Exercises to complete →
(1) Using the text on exercise after stroke, answer these questions:
(a) According to the SIGN best practice point, who should deliver exercise to people after stroke?
(b) Which organization helped develop the UK standards for delivering exercise to people after stroke?
(c) Through which university was the instructor course validated and delivered?
(2) Decide whether each statement agrees with the text on exercise after stroke. Answer yes or no, and quote the words that settle it.
(a) The Scottish Government was one of the funders of the instructor training initiative.
(b) Exercise services for people after stroke are provided uniformly across Scotland.
(c) The claim that exercise reduces fatigue after stroke rests on controlled trial evidence.

Text →
Exercise After Stroke

Benefits of Exercise after stroke

There is an increasing body of literature showing that exercise is of benefit to people after stroke [1-4]. Exercise improves physical fitness and physical function (particularly walking ability) and so reduces disability. Exercise, may, in theory have a number of other benefits e.g. improving mood, and reducing the risk of recurrent stroke and other vascular events. Anecdotally, people after stroke who have participated in exercise programmes have told us that exercise reduces fatigue, increases confidence and improves quality of life.

Exercise after stroke is recommended in the recent Royal College of Physicians guidelines for stroke [5] and the new Scottish Intercollegiate Guideline Network (SIGN) guideline for stroke [6]. SIGN also recommends, as a best practice point, that exercise should be delivered by exercise instructors with knowledge and training in exercise and stroke (p 49).

Exercise after stroke instructor course

We have developed, with Skills Active, UK standards for the delivery of exercise for people after stroke. We then set up the first Specialist Instructor Training course for exercise instructors to design and deliver exercise programmes for people after stroke. This initiative was funded by the Scottish Government, Chest Heart & Stroke Scotland, Edinburgh Leisure and Glasgow Health Board, and validated and delivered through Queen Margaret University, Edinburgh. The course is aligned with the other two Skills Active and Register for Exercise Professionals Level 4 Specialist Instructor Training Courses and Qualifications (Cardiac Rehabilitation and Exercise for the Prevention of Falls).

Exercise services for people after stroke

We are aware of considerable variation in the provision of exercise services across Scotland. Given that exercise is of benefit after stroke, it is crucial that there is equity of access to exercise and standardisation of referral pathways and service delivery, based on current scientific evidence and best practice guidelines.

Raw data →
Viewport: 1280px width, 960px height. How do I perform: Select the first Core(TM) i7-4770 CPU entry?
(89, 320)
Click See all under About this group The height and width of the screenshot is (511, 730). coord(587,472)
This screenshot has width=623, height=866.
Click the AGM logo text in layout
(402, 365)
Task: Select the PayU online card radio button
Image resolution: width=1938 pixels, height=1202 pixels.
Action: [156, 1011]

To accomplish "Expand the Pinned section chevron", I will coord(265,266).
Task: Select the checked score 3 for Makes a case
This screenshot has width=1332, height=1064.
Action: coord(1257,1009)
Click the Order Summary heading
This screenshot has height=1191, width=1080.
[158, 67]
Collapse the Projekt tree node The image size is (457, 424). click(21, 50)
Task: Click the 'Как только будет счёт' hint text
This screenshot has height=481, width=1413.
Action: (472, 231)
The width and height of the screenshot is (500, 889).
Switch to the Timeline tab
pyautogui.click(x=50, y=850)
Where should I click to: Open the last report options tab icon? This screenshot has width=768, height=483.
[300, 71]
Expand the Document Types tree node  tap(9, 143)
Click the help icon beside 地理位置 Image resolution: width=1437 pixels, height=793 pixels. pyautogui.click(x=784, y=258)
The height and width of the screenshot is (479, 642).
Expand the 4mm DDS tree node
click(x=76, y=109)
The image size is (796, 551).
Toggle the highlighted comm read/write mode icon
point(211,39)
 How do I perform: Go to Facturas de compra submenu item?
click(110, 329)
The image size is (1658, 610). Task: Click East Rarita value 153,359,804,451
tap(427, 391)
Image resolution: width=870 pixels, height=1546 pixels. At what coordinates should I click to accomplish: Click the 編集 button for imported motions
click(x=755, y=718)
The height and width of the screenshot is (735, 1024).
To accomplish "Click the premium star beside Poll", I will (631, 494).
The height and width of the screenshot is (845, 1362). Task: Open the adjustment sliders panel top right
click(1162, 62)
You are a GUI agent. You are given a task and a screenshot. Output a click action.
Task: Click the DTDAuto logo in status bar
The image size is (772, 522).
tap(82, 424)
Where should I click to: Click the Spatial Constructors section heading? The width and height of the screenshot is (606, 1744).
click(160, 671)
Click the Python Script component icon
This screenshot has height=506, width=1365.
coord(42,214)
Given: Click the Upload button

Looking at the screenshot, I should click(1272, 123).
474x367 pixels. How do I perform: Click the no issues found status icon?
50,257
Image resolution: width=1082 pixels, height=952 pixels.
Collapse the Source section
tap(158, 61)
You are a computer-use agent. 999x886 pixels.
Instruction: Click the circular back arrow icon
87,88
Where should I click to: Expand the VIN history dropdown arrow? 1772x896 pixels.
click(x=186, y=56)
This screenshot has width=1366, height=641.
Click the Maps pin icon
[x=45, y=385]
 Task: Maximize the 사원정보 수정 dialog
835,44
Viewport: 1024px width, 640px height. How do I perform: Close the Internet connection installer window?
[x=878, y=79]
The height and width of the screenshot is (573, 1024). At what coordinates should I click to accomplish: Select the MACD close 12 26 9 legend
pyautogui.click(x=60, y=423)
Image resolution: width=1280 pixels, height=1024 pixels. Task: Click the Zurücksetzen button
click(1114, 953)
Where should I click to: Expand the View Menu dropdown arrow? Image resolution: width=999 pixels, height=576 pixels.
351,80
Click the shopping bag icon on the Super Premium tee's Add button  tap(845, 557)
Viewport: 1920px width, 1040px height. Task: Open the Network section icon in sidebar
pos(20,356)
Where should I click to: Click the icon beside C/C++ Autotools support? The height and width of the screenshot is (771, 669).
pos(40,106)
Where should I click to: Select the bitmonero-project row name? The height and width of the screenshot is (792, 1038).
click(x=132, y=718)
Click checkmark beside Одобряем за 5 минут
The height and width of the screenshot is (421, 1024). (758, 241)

Problem solutions →
(1)
(a) Exercise instructors with knowledge and training in exercise and stroke.
(b) Skills Active.
(c) Queen Margaret University, Edinburgh.

(2)
(a) Yes: "This initiative was funded by the Scottish Government, Chest Heart & Stroke Scotland, Edinburgh Leisure and Glasgow Health Board"
(b) No: "We are aware of considerable variation in the provision of exercise services across Scotland."
(c) No: "Anecdotally, people after stroke who have participated in exercise programmes have told us that exercise reduces fatigue"